_ASSIGNED TASK_
Look through the entries for the string "range", and copy each line that holds it.

Stored records:
--- START ---

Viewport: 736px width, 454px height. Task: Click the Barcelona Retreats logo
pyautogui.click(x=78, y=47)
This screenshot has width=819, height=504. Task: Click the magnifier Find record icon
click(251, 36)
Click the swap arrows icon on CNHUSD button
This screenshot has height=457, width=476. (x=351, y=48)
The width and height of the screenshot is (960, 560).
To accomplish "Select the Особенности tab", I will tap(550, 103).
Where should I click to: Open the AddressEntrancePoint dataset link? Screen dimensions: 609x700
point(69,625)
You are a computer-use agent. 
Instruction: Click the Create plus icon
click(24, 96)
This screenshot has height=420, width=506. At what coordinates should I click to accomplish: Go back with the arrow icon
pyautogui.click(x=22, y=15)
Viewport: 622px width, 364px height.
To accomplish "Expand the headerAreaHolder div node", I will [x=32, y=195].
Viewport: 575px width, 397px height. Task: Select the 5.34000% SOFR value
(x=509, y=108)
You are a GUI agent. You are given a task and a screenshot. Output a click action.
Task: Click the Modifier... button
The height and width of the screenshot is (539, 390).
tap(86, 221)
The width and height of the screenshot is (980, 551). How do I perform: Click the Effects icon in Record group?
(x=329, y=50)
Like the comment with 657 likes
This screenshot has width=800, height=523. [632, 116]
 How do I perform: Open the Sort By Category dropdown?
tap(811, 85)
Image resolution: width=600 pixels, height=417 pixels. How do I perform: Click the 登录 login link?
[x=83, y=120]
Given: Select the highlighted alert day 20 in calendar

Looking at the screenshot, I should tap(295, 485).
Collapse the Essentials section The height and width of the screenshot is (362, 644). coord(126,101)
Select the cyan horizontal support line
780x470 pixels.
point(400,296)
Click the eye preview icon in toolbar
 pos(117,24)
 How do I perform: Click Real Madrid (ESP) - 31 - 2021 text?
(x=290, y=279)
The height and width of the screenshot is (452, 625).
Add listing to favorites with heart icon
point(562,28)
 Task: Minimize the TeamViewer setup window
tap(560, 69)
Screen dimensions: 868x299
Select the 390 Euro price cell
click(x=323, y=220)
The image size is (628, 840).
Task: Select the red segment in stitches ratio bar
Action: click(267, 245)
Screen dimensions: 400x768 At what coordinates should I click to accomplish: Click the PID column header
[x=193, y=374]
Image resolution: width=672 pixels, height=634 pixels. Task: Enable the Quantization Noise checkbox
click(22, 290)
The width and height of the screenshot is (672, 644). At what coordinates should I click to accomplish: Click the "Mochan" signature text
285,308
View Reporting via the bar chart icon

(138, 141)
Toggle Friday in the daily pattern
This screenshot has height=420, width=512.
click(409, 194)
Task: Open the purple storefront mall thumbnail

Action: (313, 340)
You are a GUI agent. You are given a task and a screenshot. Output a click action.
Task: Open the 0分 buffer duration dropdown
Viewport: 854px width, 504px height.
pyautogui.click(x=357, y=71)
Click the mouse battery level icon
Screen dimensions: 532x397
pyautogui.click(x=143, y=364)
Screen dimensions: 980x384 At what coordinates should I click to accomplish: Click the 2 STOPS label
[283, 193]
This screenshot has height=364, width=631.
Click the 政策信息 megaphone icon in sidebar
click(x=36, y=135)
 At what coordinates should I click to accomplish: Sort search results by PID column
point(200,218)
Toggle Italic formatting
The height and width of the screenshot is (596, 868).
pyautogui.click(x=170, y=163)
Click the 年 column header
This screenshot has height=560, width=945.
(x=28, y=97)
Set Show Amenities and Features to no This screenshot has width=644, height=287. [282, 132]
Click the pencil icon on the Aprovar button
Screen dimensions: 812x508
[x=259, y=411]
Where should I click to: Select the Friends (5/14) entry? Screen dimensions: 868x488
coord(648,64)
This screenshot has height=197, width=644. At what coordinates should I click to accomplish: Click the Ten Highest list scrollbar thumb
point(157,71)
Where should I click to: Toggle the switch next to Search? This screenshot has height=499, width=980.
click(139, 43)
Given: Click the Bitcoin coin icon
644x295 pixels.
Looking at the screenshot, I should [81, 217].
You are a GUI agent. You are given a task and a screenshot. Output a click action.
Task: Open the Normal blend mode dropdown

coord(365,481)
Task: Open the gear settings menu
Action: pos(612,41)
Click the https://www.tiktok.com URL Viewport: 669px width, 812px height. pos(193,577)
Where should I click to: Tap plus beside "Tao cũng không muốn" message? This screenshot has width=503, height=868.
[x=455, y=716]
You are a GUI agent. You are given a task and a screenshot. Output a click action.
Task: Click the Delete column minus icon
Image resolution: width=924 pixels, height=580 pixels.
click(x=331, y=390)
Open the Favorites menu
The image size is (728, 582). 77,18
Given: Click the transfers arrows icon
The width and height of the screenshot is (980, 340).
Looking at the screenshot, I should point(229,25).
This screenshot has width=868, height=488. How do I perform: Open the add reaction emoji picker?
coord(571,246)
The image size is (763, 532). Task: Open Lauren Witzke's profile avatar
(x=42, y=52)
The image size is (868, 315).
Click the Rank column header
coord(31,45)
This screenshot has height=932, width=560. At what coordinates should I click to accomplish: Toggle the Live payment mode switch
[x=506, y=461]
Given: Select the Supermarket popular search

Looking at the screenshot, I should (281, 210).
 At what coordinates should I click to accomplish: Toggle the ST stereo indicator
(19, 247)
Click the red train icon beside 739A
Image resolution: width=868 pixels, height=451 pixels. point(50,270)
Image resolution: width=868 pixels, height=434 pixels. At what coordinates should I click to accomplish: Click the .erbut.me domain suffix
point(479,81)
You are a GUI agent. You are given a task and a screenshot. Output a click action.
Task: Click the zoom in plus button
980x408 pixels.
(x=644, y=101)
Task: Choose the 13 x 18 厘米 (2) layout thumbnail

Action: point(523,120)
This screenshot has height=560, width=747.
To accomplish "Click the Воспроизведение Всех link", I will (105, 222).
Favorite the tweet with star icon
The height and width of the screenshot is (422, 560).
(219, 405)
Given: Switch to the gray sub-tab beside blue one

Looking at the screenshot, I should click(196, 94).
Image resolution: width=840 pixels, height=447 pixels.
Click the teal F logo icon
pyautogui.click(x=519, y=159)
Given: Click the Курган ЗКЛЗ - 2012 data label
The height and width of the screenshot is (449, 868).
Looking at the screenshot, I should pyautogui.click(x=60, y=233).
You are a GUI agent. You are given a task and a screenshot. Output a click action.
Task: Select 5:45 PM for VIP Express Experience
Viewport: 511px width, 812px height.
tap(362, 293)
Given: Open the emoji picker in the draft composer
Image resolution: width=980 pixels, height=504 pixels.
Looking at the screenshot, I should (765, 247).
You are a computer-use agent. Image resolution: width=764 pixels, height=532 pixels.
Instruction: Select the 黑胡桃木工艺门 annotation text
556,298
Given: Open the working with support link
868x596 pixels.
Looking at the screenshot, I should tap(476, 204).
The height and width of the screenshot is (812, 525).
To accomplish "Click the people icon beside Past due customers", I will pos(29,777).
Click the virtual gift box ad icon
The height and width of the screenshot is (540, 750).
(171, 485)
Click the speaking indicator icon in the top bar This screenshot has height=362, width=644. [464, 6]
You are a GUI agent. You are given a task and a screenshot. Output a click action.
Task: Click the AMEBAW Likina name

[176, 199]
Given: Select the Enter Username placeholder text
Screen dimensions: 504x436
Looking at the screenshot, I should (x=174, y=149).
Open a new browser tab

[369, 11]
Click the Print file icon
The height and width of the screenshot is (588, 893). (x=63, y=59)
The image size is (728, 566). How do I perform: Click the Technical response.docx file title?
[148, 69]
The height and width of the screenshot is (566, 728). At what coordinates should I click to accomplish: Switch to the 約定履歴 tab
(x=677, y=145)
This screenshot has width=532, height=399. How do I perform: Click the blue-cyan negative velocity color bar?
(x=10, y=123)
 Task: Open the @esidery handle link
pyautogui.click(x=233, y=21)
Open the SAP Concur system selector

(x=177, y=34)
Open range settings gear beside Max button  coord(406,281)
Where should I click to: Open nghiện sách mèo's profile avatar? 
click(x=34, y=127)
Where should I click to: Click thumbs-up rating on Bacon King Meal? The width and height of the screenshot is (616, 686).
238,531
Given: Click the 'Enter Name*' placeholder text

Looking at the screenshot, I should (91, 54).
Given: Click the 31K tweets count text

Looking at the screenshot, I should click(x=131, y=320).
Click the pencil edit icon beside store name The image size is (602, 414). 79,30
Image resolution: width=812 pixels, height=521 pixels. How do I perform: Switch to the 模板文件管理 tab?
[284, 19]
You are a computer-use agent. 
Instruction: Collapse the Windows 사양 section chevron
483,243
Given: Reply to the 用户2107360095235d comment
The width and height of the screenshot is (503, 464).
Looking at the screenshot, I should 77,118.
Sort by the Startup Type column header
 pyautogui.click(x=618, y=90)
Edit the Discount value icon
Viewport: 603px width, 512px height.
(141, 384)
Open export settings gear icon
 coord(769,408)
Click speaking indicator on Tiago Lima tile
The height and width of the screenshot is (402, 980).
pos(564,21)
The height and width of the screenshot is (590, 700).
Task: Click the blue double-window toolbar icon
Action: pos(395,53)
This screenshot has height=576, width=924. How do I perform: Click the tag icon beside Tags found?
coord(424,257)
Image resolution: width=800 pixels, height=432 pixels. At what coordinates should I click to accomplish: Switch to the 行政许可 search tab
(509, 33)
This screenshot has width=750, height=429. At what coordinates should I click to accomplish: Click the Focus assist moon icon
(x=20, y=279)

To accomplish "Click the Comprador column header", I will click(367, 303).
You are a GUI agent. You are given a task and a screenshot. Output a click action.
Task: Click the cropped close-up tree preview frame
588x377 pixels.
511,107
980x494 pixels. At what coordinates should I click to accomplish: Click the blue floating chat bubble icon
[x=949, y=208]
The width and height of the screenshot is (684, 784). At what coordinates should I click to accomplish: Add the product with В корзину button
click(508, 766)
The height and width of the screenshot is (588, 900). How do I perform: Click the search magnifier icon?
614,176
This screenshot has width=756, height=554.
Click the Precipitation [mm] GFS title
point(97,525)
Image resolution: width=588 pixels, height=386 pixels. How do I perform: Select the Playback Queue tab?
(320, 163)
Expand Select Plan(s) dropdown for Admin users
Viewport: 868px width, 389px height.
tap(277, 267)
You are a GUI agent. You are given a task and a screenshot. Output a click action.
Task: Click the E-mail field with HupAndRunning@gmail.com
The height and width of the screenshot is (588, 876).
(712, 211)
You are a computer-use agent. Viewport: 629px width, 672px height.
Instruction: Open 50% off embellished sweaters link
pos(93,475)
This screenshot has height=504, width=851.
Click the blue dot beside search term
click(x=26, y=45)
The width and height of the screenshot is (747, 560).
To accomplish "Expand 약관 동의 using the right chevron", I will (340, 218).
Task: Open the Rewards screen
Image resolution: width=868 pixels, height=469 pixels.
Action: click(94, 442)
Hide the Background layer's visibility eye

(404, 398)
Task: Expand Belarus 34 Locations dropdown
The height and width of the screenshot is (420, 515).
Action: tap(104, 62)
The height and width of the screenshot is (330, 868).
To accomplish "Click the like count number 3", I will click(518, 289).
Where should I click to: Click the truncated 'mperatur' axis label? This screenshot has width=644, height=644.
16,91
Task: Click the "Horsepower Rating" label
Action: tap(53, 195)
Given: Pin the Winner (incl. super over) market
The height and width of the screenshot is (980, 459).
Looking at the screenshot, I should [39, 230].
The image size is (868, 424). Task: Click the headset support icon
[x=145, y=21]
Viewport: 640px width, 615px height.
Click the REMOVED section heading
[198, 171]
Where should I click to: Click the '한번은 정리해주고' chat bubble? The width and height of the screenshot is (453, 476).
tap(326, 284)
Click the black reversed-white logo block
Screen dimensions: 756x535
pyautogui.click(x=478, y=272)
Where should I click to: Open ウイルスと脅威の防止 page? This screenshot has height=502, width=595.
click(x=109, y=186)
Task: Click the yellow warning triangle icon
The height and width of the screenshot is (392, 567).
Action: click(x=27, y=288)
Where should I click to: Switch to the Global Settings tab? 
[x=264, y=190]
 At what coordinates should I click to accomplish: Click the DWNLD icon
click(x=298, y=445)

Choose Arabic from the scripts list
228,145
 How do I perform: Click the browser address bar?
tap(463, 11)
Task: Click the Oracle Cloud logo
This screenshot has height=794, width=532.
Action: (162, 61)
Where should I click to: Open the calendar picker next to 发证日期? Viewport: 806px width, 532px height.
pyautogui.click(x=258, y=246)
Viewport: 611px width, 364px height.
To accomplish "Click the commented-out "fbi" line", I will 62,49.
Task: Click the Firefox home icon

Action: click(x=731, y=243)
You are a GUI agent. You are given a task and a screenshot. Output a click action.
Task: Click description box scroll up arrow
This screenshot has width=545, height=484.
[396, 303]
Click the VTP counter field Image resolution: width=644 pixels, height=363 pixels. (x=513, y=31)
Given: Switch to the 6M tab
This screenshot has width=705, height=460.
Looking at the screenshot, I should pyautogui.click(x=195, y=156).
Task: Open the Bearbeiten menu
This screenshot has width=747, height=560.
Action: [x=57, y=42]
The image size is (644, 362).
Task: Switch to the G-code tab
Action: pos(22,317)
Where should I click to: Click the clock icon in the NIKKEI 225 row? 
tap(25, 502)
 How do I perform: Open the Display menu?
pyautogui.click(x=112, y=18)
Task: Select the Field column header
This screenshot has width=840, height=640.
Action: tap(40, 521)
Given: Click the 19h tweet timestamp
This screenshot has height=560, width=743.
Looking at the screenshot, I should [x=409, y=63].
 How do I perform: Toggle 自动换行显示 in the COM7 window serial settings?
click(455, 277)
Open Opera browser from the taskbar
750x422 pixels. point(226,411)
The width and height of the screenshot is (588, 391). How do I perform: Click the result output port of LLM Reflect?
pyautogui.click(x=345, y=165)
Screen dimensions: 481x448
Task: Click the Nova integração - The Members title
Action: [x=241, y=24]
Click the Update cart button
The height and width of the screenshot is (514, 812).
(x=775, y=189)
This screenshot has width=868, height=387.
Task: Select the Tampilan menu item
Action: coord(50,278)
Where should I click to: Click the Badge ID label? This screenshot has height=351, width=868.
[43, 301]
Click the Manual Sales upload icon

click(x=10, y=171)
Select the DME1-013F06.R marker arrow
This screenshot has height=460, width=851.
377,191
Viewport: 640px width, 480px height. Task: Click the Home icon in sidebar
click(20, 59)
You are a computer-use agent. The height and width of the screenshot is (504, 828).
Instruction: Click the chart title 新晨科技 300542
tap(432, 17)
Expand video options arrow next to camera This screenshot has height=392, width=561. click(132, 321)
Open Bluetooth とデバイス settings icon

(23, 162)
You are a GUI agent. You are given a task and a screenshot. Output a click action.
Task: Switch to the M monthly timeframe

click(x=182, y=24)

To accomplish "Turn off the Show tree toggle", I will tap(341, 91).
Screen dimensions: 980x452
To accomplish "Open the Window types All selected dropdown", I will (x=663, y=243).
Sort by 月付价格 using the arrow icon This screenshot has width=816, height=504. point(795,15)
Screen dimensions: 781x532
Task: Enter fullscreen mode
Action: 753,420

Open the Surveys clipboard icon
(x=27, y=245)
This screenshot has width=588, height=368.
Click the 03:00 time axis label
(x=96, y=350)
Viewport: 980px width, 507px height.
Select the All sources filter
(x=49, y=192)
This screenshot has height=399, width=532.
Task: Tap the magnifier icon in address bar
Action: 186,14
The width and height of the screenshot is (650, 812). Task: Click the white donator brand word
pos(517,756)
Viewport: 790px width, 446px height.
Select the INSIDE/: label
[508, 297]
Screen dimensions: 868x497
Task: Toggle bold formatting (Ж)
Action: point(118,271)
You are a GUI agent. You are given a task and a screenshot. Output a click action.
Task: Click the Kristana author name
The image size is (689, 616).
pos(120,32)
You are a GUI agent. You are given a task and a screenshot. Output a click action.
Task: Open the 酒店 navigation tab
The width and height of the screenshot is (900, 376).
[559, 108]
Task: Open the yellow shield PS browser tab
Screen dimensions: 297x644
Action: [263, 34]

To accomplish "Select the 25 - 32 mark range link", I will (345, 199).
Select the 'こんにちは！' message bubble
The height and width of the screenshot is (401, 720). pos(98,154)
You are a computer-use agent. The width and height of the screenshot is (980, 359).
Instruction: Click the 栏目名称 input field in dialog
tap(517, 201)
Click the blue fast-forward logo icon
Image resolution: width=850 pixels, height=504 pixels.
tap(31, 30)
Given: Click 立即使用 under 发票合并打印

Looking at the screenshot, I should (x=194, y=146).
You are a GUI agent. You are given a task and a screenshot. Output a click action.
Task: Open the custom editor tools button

--- END ---

_EXERCISE SOLUTION_
Open range settings gear beside Max button  coord(406,281)
To accomplish "Select the 25 - 32 mark range link", I will (345, 199).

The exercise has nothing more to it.